In 1883 he was appointed junior engineer in the Manchester works of Messrs. Siemens Brothers, where he worked in the drawing office, machine and electrical shops, and contracts department. In the evening he attended classes at Owens College, Manchester. In 1888 he joined The Brush Electrical Engineering Co as assistant engineer. Shortly afterwards he commenced business on his own account as an electrical engineer and two years later became manager of the Gwynne Pilsen Electric Supply and Manufacturing Co. Through these activities, Mr. Wilkinson gained a wide and varied experience of the early days of the electric supply industry in Great Britain, being associated with many of the pioneers, including Crompton and Ferranti.

In 1892 he began to practise as a consulting engineer, and in this capacity he designed and carried out various schemes, one noteworthy example being electrical work on behalf of the Southport Corporation. As a result of his comprehensive report entitled "Electric Light" to the Harrogate Town Council in 1892, the Harrogate Corporation Electricity Department came into being with Mr. Wilkinson as consulting engineer. When supply commenced in April 1897, the undertaking represented advanced practice for those days, single-phase current being generated at 2,000 volts, and 50 cycles per sec. The station at Oakdale was an excellent example of its kind and included three compound condensing engines, direct coupled to open coil alternators, the total capacity being 275 kW.

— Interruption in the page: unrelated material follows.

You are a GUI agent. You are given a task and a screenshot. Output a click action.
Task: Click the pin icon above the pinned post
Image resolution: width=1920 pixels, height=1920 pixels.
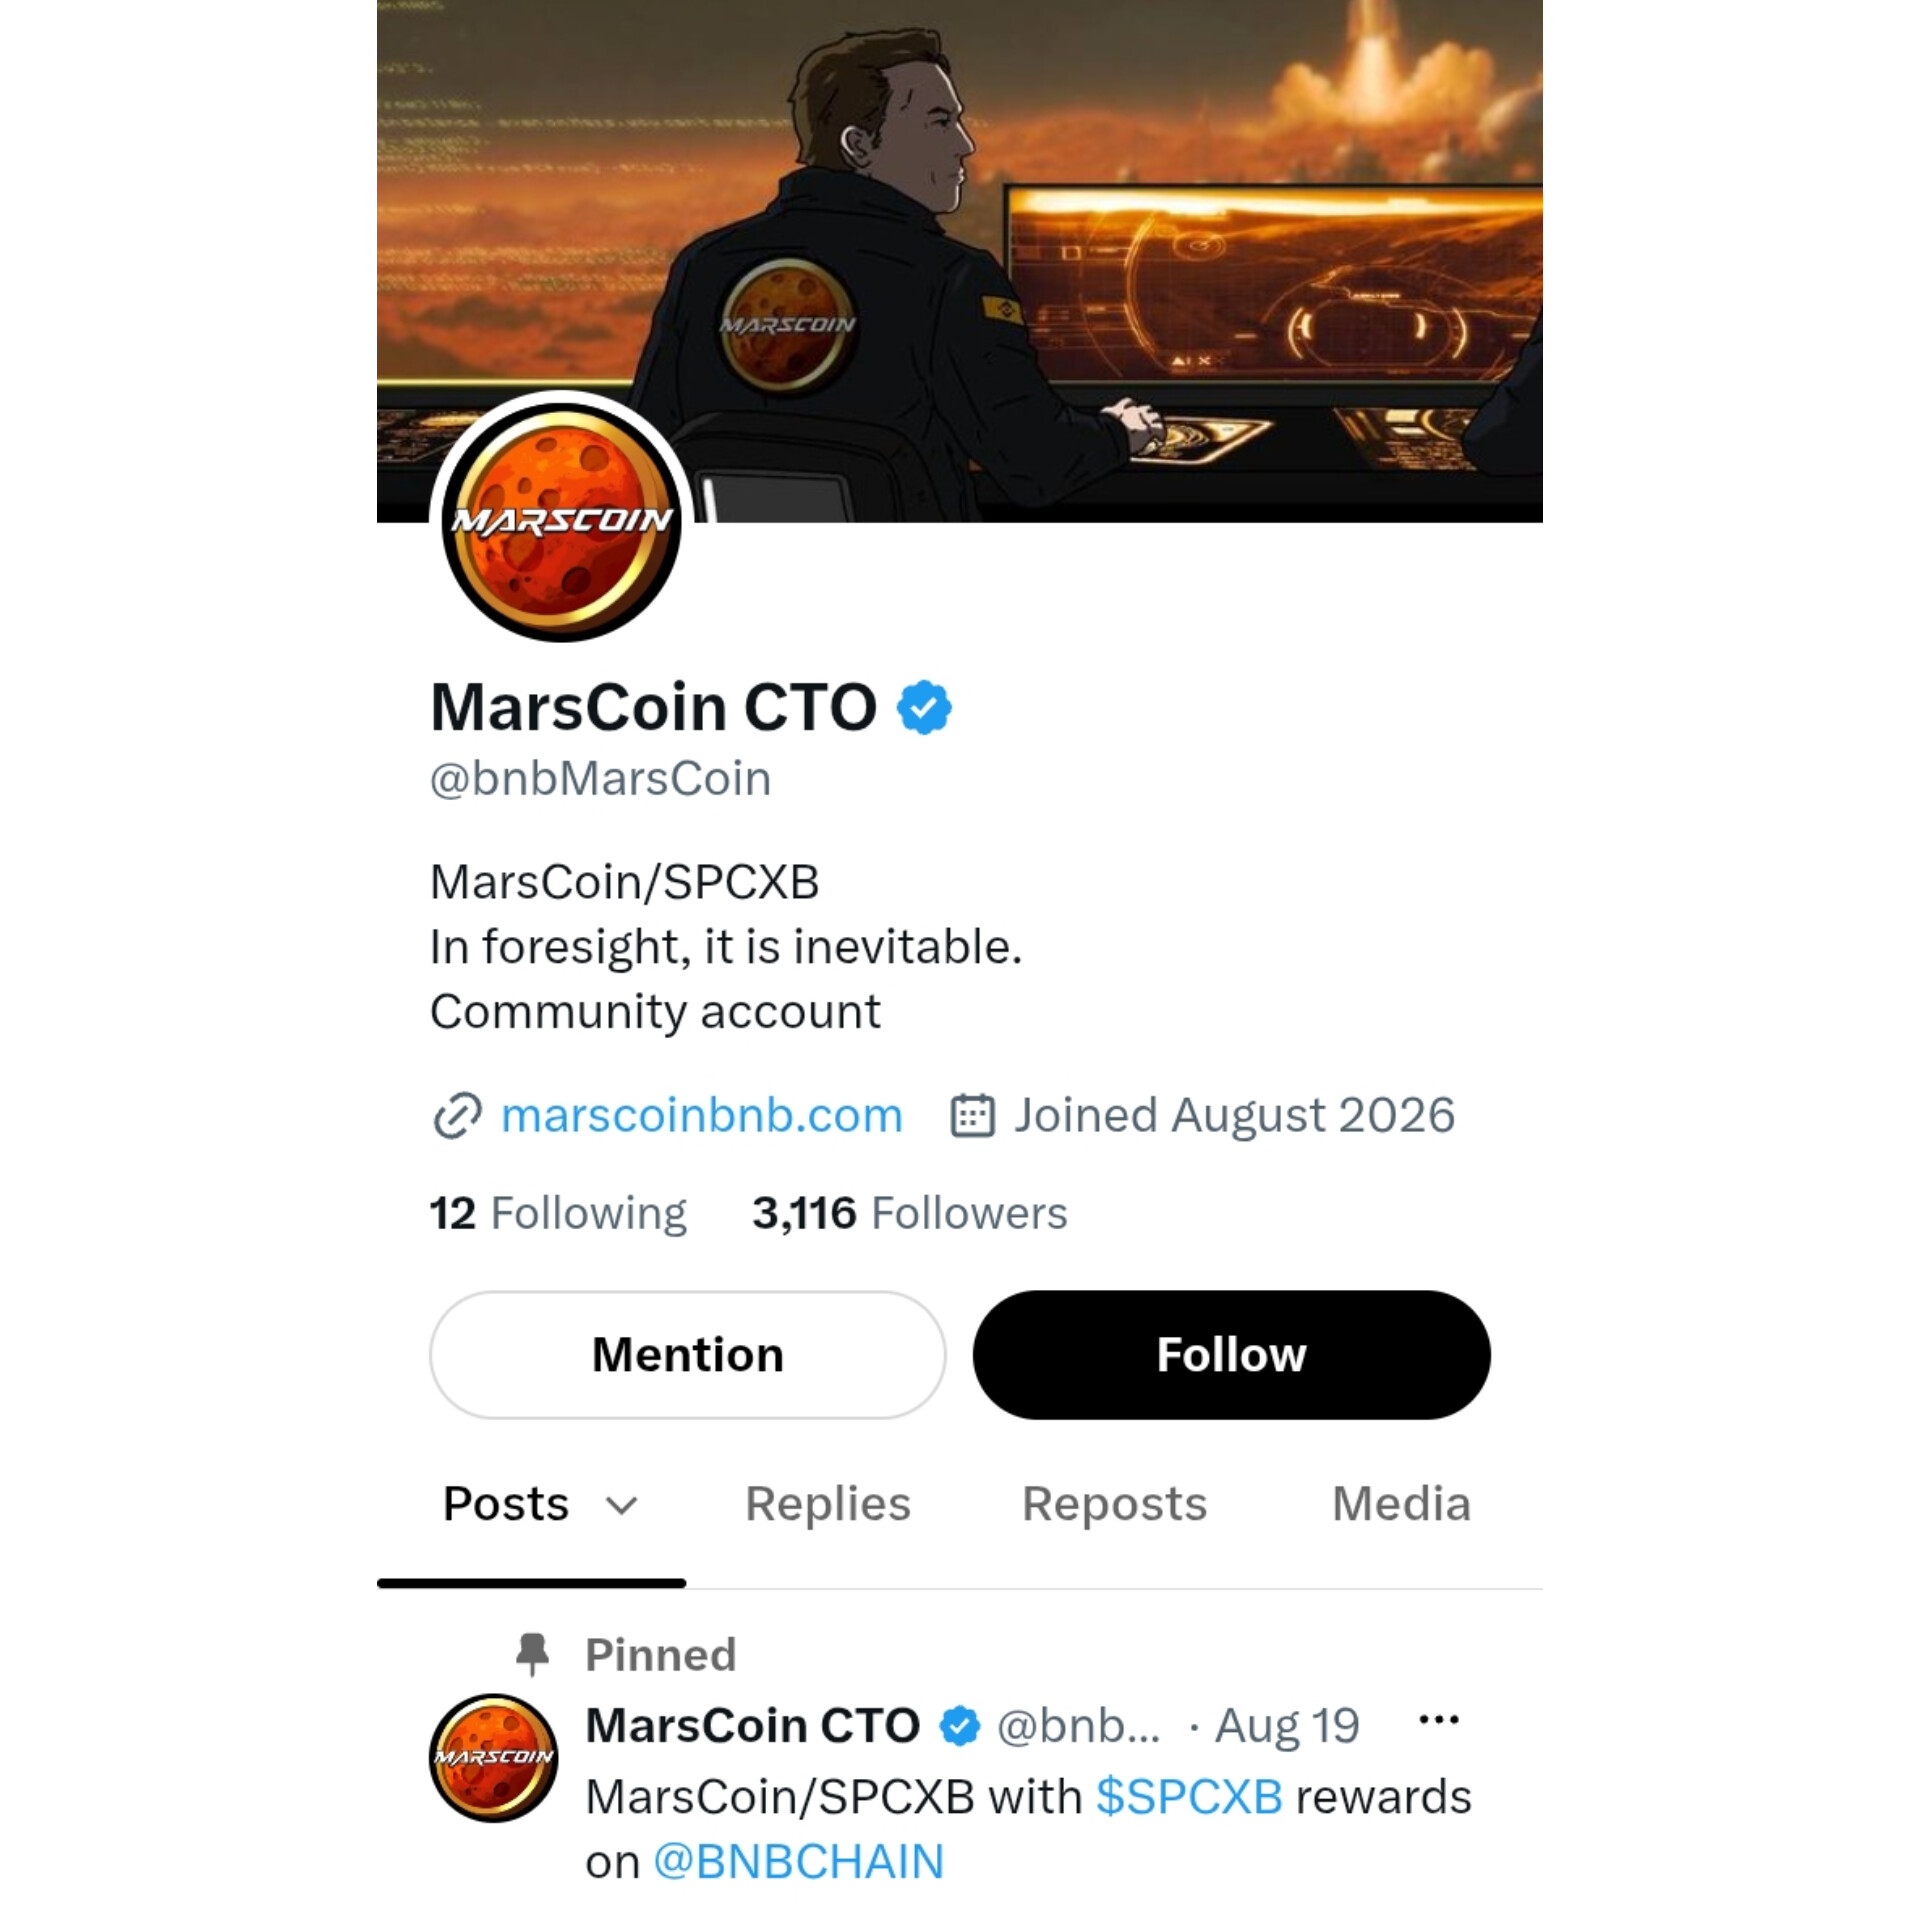click(x=532, y=1654)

On the successful inauguration of the scheme, Mr. Wilkinson accepted an invitation to become borough electrical engineer, an appointment he held until 1927. In 1922 he opened a small factory to manufacture automatic temperature control devices. During the next three years, he directed much original work on the development of direct acting thermostats for the control of domestic and industrial apparatus. When the factory was closed at the end of 1925, manufacture continued under licence by various specialist firms. On his retirement as borough electrical engineer, Mr. Wilkinson devoted himself to consultative work and the development of the numerous engineering projects in which he was interested. Throughout the whole of his career, he was most active in evolving new designs and apparatus over a very wide field. His patents covered automatic temperature control, boiler-feed systems, domestic electrical apparatus, load limitation and discrimination devices, gas burners, switchgear, thermal storage arrangements, and small electrode boilers. He was elected a Member of the Institution in 1898 and subsequently became a life member.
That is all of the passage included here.